Incomplete contracts often cause problems in agency relationships. Often, drawing up a water-tight contract may be impossible or too costly a proposition to pursue vis-à-vis the incremental benefits expected. The Eurotunnel case illustrates the souring of the relationship between the shareholders and the board when important information about capital outlays is left out of the IPO prospectus. The prospectus is a contract between prospective shareholders and the management. Though the Euro tunnel has been an engineering success, its financial management has left much to be desired. Falling share prices finally led to the board being summarily booted out in 2004.

The Barings case shows how lack of internal controls can be a major loophole which an employee can exploit for quite some time without being detected. It proved to be fatal for the bank which collapsed when derivative trader Nick Leeson’s fraud was finally discovered.

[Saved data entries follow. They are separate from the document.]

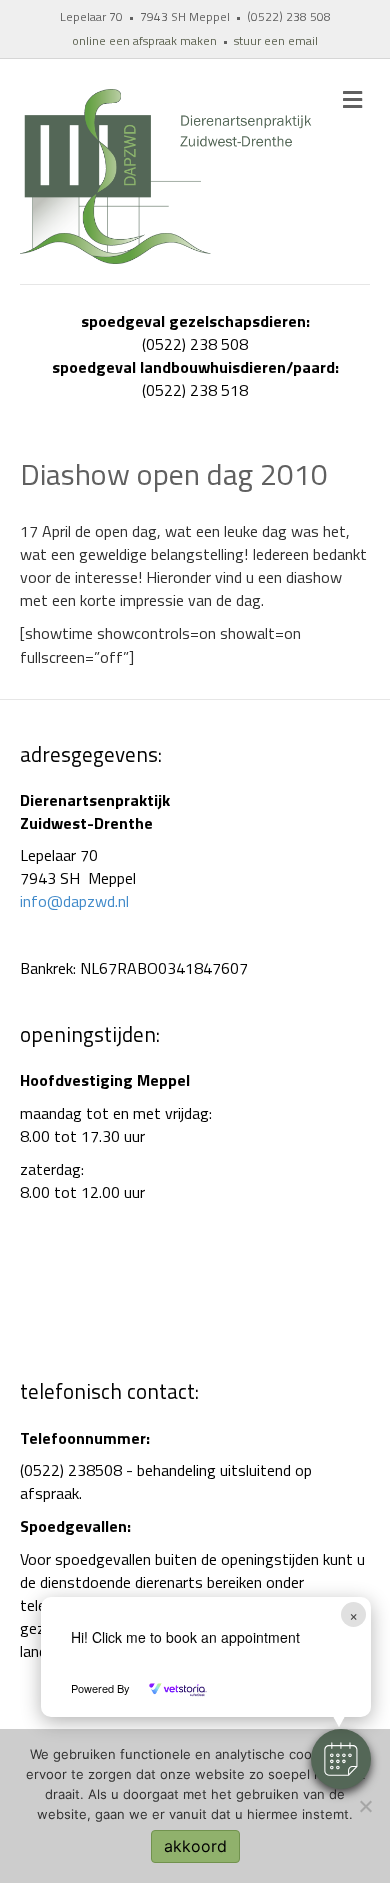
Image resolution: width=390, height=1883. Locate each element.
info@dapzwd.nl (74, 901)
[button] (341, 1759)
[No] (365, 1806)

All these cases are highly recommended for classroom discussion. In each one, the descent of the firm into problems is well picturised and the governance issues adequately highlighted. Each case is followed by a brief discussion and a set of questions. A table with a chronological list of key events is also provided. In addition to a descriptive narration, the cases bring alive the story by providing details and descriptions of the questionable financials of the company. For example, the Enron case describes the way in which certain off-Balance sheet entities were used by the firm in hiding debt. Some of the cases, like Shell and Parmalat, are illustrated with charts showing the share price movements around the scam period. Students of corporate governance as well as finance stand to gain by this approach. All in all, the author manages to strike a good balance between the theoretical aspects of corporate governance and the practical aspects as portrayed by the failures in governance. Thus, the book may prove to be useful to academics as well as to practitioners.